» Data for the task:
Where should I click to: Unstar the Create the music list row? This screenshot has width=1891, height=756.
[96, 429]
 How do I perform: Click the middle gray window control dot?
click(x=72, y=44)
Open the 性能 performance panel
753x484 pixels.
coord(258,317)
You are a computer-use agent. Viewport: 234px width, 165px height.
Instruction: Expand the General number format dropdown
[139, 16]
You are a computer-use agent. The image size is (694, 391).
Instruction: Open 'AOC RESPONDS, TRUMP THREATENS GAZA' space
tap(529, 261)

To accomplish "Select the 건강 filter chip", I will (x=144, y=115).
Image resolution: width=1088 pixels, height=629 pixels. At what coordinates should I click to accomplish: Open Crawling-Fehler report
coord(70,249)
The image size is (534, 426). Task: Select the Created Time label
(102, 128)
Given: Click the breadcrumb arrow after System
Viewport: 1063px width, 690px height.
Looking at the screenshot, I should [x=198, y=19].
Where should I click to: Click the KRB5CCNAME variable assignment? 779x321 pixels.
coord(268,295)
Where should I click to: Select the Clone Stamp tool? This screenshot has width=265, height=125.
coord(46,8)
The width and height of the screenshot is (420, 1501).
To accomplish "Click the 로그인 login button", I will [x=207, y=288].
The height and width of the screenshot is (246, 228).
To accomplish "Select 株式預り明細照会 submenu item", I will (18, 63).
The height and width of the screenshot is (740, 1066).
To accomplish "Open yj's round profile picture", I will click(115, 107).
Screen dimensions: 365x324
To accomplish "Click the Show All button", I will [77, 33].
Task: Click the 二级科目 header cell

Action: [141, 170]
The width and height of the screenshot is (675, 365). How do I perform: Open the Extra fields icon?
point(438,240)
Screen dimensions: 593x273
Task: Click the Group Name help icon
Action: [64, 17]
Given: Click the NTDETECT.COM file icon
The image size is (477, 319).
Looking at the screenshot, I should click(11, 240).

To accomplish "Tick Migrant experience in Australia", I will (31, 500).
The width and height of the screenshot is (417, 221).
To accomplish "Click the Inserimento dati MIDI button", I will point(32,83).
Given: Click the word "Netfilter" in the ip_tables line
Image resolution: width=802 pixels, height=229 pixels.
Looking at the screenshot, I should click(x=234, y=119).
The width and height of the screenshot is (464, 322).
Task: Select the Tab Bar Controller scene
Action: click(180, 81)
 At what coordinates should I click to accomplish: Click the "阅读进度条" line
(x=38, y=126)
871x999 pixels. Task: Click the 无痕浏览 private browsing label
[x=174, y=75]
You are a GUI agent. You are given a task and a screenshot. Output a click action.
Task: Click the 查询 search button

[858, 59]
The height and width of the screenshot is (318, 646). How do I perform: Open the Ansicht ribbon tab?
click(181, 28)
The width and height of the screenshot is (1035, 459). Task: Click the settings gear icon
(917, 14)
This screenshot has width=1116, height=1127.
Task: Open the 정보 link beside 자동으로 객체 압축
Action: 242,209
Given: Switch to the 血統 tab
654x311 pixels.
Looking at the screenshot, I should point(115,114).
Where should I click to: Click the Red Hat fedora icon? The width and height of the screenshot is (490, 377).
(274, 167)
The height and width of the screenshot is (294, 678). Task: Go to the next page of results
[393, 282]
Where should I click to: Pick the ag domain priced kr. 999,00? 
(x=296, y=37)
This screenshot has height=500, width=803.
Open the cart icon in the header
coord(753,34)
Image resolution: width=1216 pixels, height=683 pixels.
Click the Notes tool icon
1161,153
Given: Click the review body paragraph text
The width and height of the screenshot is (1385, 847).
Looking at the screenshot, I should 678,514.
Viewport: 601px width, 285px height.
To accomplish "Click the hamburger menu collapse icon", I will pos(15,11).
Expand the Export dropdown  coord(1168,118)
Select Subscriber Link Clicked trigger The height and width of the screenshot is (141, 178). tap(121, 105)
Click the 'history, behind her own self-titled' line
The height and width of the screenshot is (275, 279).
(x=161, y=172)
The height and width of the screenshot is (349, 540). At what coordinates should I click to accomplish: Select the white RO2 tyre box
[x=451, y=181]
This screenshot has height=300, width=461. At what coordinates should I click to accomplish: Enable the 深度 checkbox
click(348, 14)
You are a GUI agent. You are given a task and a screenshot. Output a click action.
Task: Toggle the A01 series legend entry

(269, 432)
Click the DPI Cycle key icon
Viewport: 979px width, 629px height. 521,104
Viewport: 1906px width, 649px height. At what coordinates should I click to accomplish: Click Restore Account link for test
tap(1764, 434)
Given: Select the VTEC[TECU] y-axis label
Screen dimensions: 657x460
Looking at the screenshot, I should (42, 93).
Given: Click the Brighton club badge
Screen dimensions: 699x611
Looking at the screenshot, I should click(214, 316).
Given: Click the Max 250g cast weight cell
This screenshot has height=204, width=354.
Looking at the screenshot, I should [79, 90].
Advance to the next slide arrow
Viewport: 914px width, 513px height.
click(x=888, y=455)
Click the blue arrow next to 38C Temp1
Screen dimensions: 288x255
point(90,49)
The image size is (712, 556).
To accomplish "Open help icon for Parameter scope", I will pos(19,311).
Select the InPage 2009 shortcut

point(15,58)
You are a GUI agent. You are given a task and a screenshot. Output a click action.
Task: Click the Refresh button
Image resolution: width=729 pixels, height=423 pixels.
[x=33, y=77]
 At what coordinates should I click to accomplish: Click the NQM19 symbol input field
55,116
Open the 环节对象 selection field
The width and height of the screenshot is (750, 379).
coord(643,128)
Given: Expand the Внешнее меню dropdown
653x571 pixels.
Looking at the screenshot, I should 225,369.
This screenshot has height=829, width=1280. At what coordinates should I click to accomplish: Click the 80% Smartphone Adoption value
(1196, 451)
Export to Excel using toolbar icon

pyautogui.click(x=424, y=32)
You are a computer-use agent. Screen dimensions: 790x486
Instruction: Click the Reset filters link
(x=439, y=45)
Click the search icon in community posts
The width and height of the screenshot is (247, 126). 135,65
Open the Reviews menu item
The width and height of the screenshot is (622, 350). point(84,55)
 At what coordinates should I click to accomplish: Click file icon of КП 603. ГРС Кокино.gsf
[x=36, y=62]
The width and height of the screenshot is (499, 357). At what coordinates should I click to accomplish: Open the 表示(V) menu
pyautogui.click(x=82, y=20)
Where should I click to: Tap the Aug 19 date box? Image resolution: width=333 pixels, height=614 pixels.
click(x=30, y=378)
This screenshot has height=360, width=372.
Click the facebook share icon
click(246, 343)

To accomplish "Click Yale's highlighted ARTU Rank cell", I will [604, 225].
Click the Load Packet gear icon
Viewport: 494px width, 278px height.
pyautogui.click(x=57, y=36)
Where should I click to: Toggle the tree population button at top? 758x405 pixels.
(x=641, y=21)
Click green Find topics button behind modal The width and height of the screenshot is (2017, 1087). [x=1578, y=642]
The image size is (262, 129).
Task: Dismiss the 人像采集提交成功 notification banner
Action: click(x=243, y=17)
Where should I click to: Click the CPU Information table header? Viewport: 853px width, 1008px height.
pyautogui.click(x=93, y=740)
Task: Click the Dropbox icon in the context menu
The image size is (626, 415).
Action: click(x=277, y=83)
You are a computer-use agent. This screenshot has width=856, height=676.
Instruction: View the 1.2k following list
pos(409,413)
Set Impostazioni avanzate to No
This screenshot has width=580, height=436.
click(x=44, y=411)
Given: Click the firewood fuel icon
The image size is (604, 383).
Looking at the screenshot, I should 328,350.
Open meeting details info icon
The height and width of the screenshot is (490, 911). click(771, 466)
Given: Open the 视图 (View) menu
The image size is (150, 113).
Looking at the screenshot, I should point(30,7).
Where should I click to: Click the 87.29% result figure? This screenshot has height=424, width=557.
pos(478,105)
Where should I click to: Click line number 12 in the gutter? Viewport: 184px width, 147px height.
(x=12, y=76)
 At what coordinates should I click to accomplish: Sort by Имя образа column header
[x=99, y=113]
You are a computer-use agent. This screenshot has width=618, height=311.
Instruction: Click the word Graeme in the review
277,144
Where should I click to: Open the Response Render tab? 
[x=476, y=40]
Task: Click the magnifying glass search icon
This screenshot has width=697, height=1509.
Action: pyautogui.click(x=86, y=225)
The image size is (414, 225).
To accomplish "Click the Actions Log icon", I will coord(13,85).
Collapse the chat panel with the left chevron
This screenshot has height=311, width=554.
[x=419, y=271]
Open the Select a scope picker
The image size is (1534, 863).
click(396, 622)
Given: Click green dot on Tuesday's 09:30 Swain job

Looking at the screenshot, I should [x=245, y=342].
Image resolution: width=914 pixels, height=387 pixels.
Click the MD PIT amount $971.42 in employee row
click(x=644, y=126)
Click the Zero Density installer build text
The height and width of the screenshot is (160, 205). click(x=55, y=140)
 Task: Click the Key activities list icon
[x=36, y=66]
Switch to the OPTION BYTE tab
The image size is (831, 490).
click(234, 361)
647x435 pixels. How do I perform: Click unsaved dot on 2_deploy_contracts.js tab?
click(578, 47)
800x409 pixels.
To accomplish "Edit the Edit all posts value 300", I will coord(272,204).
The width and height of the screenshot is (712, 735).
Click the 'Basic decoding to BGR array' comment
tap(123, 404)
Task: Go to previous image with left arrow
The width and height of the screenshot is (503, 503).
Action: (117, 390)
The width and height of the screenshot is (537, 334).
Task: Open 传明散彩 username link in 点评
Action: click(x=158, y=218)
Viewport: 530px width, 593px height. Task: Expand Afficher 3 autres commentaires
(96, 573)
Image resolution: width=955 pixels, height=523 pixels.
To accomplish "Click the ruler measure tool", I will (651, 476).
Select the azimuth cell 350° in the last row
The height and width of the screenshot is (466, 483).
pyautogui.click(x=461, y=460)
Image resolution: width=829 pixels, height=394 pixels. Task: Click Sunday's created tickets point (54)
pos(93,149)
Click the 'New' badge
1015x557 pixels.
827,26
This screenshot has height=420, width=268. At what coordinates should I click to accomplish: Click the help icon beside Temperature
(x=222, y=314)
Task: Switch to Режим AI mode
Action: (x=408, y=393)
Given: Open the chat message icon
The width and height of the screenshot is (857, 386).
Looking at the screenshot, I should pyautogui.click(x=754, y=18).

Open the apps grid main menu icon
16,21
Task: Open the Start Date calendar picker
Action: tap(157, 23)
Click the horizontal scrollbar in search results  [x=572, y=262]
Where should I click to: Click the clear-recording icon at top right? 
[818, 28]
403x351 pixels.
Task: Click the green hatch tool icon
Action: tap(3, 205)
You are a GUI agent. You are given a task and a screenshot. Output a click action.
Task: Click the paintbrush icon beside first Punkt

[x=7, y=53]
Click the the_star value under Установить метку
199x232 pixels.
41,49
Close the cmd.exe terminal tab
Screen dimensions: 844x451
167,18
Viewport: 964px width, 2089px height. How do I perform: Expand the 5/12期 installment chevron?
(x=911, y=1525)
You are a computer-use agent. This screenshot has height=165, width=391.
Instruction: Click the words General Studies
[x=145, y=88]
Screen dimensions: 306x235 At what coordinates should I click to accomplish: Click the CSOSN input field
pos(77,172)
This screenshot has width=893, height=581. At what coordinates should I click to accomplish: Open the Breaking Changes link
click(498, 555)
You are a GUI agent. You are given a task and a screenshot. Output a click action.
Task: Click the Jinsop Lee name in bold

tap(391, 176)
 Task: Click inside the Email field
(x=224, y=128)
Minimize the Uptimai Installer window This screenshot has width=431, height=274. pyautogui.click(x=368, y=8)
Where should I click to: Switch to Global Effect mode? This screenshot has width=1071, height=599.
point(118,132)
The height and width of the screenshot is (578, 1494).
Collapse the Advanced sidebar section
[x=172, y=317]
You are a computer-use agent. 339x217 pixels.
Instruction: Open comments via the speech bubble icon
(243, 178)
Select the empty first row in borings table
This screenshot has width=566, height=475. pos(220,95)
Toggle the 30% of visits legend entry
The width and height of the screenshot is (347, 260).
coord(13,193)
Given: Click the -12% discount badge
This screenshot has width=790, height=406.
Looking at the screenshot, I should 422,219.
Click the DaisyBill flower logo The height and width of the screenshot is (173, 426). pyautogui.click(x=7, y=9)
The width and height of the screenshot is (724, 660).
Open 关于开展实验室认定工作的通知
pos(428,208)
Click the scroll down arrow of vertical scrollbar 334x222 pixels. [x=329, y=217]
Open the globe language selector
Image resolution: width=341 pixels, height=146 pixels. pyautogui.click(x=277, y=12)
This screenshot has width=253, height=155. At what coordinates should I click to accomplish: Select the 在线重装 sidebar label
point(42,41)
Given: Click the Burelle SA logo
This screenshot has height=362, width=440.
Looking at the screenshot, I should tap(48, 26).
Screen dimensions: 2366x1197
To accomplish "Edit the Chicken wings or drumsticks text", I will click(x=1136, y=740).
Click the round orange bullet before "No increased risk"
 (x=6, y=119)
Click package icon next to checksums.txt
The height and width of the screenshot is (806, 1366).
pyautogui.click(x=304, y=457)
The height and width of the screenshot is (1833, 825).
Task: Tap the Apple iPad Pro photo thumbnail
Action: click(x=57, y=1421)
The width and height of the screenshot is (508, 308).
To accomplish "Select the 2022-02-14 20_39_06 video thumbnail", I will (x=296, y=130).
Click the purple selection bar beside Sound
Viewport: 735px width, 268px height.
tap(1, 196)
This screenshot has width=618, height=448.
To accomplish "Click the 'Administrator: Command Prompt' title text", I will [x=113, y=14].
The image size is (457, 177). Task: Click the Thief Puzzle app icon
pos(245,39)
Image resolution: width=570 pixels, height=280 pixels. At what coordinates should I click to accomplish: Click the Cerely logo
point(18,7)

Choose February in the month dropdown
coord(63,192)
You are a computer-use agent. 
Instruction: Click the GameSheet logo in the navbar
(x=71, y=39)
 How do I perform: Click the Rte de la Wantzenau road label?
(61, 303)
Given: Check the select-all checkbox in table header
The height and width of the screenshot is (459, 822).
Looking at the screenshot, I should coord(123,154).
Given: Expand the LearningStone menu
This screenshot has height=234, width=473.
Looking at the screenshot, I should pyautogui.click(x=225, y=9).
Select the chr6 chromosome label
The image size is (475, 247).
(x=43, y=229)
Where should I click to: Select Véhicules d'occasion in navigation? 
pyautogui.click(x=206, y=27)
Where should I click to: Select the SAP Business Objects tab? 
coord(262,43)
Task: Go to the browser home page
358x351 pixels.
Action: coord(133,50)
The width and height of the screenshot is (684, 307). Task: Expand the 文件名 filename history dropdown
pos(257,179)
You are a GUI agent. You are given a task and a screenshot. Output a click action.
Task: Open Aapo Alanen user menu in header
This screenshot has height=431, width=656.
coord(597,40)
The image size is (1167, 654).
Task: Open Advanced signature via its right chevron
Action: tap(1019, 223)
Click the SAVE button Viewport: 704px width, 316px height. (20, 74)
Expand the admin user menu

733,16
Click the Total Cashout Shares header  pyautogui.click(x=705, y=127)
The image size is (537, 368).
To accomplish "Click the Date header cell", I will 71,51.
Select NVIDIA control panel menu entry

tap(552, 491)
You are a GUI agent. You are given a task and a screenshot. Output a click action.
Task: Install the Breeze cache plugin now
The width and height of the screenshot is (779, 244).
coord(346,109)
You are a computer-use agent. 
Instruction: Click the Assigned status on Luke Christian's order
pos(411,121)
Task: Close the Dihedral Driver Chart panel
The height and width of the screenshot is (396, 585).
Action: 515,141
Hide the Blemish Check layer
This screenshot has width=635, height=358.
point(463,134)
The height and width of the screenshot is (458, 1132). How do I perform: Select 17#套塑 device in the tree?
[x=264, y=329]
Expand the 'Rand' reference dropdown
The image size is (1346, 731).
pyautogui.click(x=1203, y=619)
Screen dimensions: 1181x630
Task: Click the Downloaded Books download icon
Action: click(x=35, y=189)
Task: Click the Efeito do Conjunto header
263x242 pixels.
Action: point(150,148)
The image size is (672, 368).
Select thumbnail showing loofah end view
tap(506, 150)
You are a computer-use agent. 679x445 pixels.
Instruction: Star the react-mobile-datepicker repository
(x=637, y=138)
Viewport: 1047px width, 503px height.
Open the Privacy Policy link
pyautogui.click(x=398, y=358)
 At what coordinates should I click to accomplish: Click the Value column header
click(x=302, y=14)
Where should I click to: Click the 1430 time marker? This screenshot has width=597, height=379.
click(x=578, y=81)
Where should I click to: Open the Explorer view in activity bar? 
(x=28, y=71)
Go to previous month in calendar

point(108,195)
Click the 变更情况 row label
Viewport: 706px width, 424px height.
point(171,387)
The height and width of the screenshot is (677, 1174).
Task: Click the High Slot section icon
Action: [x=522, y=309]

» Required work:
Scan the data above, find each line with "scrollbar", and copy it.

» Expected output:
Click the horizontal scrollbar in search results  [x=572, y=262]
Click the scroll down arrow of vertical scrollbar 334x222 pixels. [x=329, y=217]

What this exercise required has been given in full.